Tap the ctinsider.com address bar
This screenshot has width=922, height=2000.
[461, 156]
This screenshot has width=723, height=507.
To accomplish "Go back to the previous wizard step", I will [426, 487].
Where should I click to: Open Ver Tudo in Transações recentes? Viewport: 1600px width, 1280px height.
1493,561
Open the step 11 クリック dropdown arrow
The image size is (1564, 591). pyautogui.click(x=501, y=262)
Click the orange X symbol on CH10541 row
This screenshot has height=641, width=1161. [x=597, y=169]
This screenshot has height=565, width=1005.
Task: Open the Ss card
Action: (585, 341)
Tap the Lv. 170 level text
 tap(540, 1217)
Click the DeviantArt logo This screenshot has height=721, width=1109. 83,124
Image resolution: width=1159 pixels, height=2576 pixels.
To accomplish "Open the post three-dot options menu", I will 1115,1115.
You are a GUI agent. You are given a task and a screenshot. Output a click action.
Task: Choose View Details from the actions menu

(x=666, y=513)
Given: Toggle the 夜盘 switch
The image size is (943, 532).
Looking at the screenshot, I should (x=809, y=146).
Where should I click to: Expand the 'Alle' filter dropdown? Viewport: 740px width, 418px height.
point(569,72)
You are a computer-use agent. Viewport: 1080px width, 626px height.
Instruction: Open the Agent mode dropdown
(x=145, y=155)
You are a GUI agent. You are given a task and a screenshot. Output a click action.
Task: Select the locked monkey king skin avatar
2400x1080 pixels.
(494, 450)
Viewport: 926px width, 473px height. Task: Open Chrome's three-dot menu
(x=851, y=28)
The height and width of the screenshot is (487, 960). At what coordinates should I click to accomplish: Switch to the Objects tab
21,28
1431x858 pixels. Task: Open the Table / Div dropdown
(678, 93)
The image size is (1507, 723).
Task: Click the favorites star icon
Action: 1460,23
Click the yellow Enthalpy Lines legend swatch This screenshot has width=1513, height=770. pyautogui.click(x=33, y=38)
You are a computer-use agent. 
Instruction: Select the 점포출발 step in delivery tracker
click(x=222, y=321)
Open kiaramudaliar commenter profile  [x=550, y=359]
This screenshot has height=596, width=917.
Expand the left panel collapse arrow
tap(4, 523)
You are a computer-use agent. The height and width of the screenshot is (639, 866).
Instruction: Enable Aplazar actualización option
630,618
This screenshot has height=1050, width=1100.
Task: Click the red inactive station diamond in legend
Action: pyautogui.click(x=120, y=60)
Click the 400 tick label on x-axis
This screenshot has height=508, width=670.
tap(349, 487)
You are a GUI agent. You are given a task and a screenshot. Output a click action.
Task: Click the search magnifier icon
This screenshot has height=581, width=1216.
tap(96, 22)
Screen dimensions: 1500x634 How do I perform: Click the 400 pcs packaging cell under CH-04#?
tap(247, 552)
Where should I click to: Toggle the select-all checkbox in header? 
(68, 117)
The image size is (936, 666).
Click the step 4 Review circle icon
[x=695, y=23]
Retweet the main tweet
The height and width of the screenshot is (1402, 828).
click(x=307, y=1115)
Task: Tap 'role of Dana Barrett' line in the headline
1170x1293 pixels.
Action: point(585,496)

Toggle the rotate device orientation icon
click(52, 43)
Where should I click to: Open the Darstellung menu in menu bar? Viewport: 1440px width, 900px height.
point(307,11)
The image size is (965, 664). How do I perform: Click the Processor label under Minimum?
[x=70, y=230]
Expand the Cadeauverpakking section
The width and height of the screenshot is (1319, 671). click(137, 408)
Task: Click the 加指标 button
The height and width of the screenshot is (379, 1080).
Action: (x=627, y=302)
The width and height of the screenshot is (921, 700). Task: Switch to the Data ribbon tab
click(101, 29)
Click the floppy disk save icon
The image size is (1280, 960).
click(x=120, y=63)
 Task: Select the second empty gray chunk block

......

Your job is to transcribe the listing exactly, line for line.

Tap the ctinsider.com address bar
This screenshot has width=922, height=2000.
[461, 156]
This screenshot has width=723, height=507.
To accomplish "Go back to the previous wizard step", I will [426, 487].
Where should I click to: Open Ver Tudo in Transações recentes? Viewport: 1600px width, 1280px height.
1493,561
Open the step 11 クリック dropdown arrow
The image size is (1564, 591). pyautogui.click(x=501, y=262)
Click the orange X symbol on CH10541 row
This screenshot has height=641, width=1161. [x=597, y=169]
This screenshot has height=565, width=1005.
Task: Open the Ss card
Action: (585, 341)
Tap the Lv. 170 level text
 tap(540, 1217)
Click the DeviantArt logo This screenshot has height=721, width=1109. 83,124
Image resolution: width=1159 pixels, height=2576 pixels.
To accomplish "Open the post three-dot options menu", I will 1115,1115.
You are a GUI agent. You are given a task and a screenshot. Output a click action.
Task: Choose View Details from the actions menu

(x=666, y=513)
Given: Toggle the 夜盘 switch
The image size is (943, 532).
Looking at the screenshot, I should (x=809, y=146).
Where should I click to: Expand the 'Alle' filter dropdown? Viewport: 740px width, 418px height.
point(569,72)
You are a computer-use agent. Viewport: 1080px width, 626px height.
Instruction: Open the Agent mode dropdown
(x=145, y=155)
You are a GUI agent. You are given a task and a screenshot. Output a click action.
Task: Select the locked monkey king skin avatar
2400x1080 pixels.
(494, 450)
Viewport: 926px width, 473px height. Task: Open Chrome's three-dot menu
(x=851, y=28)
The height and width of the screenshot is (487, 960). At what coordinates should I click to accomplish: Switch to the Objects tab
21,28
1431x858 pixels. Task: Open the Table / Div dropdown
(678, 93)
The image size is (1507, 723).
Task: Click the favorites star icon
Action: 1460,23
Click the yellow Enthalpy Lines legend swatch This screenshot has width=1513, height=770. pyautogui.click(x=33, y=38)
You are a computer-use agent. 
Instruction: Select the 점포출발 step in delivery tracker
click(x=222, y=321)
Open kiaramudaliar commenter profile  [x=550, y=359]
This screenshot has height=596, width=917.
Expand the left panel collapse arrow
tap(4, 523)
You are a computer-use agent. The height and width of the screenshot is (639, 866).
Instruction: Enable Aplazar actualización option
630,618
This screenshot has height=1050, width=1100.
Task: Click the red inactive station diamond in legend
Action: pyautogui.click(x=120, y=60)
Click the 400 tick label on x-axis
This screenshot has height=508, width=670.
tap(349, 487)
You are a GUI agent. You are given a task and a screenshot. Output a click action.
Task: Click the search magnifier icon
This screenshot has height=581, width=1216.
tap(96, 22)
Screen dimensions: 1500x634 How do I perform: Click the 400 pcs packaging cell under CH-04#?
tap(247, 552)
Where should I click to: Toggle the select-all checkbox in header? 
(68, 117)
The image size is (936, 666).
Click the step 4 Review circle icon
[x=695, y=23]
Retweet the main tweet
The height and width of the screenshot is (1402, 828).
click(x=307, y=1115)
Task: Tap 'role of Dana Barrett' line in the headline
1170x1293 pixels.
Action: point(585,496)

Toggle the rotate device orientation icon
click(52, 43)
Where should I click to: Open the Darstellung menu in menu bar? Viewport: 1440px width, 900px height.
point(307,11)
The image size is (965, 664). How do I perform: Click the Processor label under Minimum?
[x=70, y=230]
Expand the Cadeauverpakking section
The width and height of the screenshot is (1319, 671). click(137, 408)
Task: Click the 加指标 button
The height and width of the screenshot is (379, 1080).
Action: (x=627, y=302)
The width and height of the screenshot is (921, 700). Task: Switch to the Data ribbon tab
click(101, 29)
Click the floppy disk save icon
The image size is (1280, 960).
click(x=120, y=63)
 Task: Select the second empty gray chunk block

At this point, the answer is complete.